Nevertheless, while Deffebach in his short letter manages to evince misunderstanding of history, his own religion, and of the people he criticizes, his views are popular, which is worrisome because that kind of psuedo-historical, intensely nationalistic mythmaking is exactly the kind of thing that can lead to the entry of yet another shameful tyrant. How many steps does it take to go from views like Deffebach’s to the conclusion that secularists and atheists do not belong in the U.S., that they should be quieted or, if they remain too noisy, imprisoned or sent out? What happens when a critical mass of individuals with views like Deffebach’s can obtain the power to enforce their ideology?

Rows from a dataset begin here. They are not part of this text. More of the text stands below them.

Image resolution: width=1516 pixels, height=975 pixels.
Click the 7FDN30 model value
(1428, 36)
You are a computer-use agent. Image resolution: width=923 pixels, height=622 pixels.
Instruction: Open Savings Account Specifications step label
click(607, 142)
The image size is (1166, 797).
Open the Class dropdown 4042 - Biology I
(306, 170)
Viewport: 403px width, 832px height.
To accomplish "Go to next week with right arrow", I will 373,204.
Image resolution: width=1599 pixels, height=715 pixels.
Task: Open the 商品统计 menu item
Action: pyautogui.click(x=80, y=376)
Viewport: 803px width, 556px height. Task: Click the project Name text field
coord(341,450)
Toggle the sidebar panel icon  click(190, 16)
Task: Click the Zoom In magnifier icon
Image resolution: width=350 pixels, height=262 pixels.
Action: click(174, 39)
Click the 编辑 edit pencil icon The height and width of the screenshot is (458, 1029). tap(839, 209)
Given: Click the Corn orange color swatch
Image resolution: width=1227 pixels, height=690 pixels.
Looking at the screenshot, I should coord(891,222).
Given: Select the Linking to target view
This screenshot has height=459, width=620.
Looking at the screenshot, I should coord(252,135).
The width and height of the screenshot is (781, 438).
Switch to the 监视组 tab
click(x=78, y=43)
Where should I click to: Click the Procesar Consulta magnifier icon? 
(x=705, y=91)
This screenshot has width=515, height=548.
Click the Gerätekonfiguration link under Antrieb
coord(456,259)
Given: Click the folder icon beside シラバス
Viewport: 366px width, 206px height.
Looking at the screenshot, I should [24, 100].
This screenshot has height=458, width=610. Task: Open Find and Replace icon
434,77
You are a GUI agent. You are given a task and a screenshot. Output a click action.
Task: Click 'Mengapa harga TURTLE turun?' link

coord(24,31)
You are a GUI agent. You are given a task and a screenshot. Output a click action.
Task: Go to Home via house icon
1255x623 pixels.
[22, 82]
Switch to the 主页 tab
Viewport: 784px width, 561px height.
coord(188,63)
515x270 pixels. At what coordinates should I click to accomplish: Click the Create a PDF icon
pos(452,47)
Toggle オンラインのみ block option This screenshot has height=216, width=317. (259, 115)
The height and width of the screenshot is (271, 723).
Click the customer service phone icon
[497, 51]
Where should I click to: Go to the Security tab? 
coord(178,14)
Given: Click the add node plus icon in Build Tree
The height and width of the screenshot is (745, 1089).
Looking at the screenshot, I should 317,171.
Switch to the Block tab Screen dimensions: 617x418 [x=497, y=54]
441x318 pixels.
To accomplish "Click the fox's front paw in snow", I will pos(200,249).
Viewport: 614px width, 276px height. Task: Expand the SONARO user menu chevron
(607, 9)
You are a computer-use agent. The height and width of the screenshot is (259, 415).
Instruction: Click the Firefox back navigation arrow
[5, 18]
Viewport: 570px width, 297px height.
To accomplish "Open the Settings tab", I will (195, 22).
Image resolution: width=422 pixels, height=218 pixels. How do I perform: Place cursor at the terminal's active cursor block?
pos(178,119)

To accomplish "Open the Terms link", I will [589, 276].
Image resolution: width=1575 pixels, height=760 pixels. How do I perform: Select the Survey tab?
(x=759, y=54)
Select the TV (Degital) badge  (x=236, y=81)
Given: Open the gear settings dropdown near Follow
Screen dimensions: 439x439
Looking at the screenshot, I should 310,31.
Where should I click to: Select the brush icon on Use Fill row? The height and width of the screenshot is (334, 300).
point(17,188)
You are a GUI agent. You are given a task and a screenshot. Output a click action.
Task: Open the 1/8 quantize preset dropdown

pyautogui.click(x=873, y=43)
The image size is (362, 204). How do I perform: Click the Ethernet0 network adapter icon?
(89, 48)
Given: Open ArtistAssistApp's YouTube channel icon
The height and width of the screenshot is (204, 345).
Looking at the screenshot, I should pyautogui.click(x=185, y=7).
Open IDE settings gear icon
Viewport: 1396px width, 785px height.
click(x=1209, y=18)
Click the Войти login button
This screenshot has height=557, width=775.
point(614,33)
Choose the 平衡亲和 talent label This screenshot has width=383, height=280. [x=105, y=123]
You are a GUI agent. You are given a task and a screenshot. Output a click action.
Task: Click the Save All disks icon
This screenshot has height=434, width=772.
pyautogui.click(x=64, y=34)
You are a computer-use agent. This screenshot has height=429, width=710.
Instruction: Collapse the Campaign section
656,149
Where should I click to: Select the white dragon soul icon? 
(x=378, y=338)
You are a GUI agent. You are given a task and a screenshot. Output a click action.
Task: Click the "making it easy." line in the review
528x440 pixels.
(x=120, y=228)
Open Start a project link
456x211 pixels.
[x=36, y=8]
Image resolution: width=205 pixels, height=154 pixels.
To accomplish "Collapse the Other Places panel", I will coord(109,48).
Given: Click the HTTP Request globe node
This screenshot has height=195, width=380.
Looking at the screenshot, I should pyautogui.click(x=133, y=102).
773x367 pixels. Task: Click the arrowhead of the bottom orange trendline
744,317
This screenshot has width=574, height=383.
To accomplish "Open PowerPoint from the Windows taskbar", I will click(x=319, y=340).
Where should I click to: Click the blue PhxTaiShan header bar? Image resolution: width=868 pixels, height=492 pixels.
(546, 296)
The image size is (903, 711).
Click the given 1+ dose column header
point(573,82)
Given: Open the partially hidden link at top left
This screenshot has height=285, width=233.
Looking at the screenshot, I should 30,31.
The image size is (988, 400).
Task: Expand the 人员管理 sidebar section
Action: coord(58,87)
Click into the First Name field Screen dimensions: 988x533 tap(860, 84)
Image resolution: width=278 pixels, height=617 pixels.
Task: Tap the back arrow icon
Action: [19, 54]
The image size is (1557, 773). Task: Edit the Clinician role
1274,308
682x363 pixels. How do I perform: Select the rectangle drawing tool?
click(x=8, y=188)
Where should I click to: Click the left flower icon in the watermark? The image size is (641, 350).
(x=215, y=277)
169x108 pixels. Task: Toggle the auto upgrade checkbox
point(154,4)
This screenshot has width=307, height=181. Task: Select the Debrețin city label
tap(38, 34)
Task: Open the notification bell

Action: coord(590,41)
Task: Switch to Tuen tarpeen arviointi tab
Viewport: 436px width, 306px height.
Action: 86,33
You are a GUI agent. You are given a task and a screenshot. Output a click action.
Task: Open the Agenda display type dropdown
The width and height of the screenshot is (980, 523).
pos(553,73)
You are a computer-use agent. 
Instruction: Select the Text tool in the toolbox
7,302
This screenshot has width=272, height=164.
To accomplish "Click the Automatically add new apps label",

It is dangerous to pretend that one’s political or philosophical views are dictated by one’s access to divine revelation because it prevents one from recognizing the true merits both of one’s own views and of opposing views. When everything is simply either “from God” or “not from God,” then there is no longer a need to think clearly. One must simply ask, “Do you believe in God?” From there, one draws the conclusion one believes must be inexorable, ignores everything else, and acts to the extent of one’s power. Someone who conducts him- or herself this way should not be granted much power.
Unfortunately, it seems that people who think like this do seek power in all branches of the U.S. government. The problem is not that religious people serve in governmental positions, from the President on down, but that people who refuse to see anything in other than religious terms are serving in those positions. In particular, we are at the tail end of an executive administration where “Do you believe in God?” has been substituted with “Do you believe in Democracy?” The President has been careful not to articulate his policies in terms of theology, but he has not been shy about noting that his beliefs are much like those of Paul Deffebach, that he is in office because God put him there. He can justify the military enforcement of “democracy” on others by believing that he is doing the work of God through the United States.
You can try to spin the present administration as the handmaiden of oil companies, but while there may be truth in that assessment, we all know that the American people did not support the invasion of Iraq because they cared about oil companies. Many of them believed with the President that we were on a mission from God.
The principles that guide our nation should be derived from continuing practical reassessment, not from false ideas about divine origins. People who believe they act on behalf of God can never believe they are wrong and people who never believe they are wrong are just about the most dangerous kind of people out there. Although I do not think the three principles stated above—in my version, not Deffebach’s—are wrong, I do think it is absolutely imperative that we remain open to the possibility that they could be wrong, or in need of revision.
If we cannot open ourselves to the possibility that the basic tenets of our society are wrong, then we cannot possibly reaffirm those tenets in any meaningful way.